Sweet Fury selected for Zoomer Magazine’s March Book Club

What We’re Reading in March

Zed contributors review new favourites, including Scott Oakes’ memoir, Olga Tokarczuk’s health-resort horror story and Ian Rankin’s new Rebus thriller / BY Zed Staff / February 28th, 2025


March may be roaring in like a lion, but Zed contributors hardly noticed because they had their noses buried in some great books. Get out your TBR lists and get ready to add some engrossing titles, including a heartbreaking memoir, For the Love of a Son, from Hockey Night in Canada commentator Scott Oakes about his son’s accidental heroin overdose and how he is honouring Bruce’s memory by creating residential treatment centres in Winnipeg.
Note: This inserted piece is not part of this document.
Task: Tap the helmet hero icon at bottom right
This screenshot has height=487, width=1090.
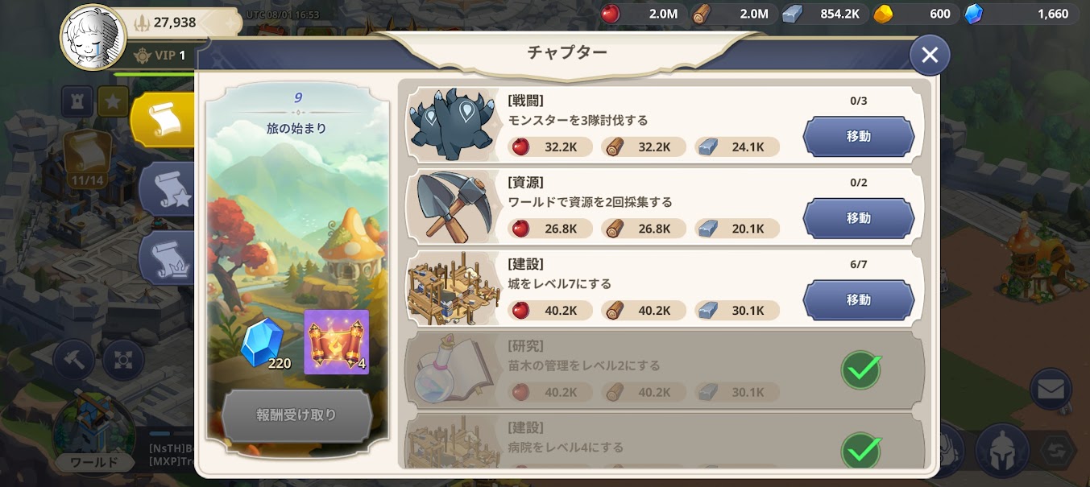Action: 1003,450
Fiction is represented by some heavy hitters: Ian Rankin’s new John Rebus thriller, Midnight and Blue; Polish Nobel Laureate by Olga Tokarczuk’s  spellbinding health horror story, The Empusium; and Pulitzer Prize finalist Adam Haslett’s tender examination of family and forgiveness, Mothers and Sons.

Obsessive Book Buyers: Zoomer editors have carefully curated our book coverage to ensure you find the perfect read. We may earn a commission on books you buy by clicking on the cover image.

Sweet Fury

by Sash Bischoff

Home Base: New York

Author’s Take: “I was interested in seeing, in the aftermath of the MeToo movement, what is the meaning of justice? How far is too far? What happens when things go too far? Can we ever know what really happened?”
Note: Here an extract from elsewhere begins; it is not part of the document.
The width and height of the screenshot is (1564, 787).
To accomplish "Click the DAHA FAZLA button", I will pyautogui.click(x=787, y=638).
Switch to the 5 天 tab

Favourite Lines: “He stands and walks to the balcony, and slides the door open to a shimmering rush of rain. He steps out, and it bears down on him in great cold sheets, sluicing the pinkish blood down the length of his body and onto the terrace below.”

Review: Sash Bischoff has a thing for F. Scott Fitzgerald, which the actor and theatre director acknowledges in her debut novel, Sweet Fury, promising “fans will find a number of Easter eggs.” But even those unfamiliar with Fitzgerald’s oeuvre will be able to follow along as Bischoff – like her literary hero, a Princeton University alum – briskly unspools a very twisty tale. Superstar actress Lila Crayne is determined to bring Fitzgerald’s Tender Is the Night to the big screen, albeit with a feminist bent. To do so, she must convince her beau, a bankable if seemingly misogynistic director, to head the production while exploring her own repressed trauma to better inhabit a pivotal role. That is the storyline, but Bischoff’s characters are grappling with complex forces – crooked gender dynamics, predatory campus culture, intimate partner violence, sexual assault and repressed memories – and absolutely no one, not even characters Crayne and her Fitzgerald-obsessed therapist, Jonah Gabriel, are exactly as advertised. Sweet Fury’s byzantine finale strains plausibility, but the journey sure is fun. — K.H.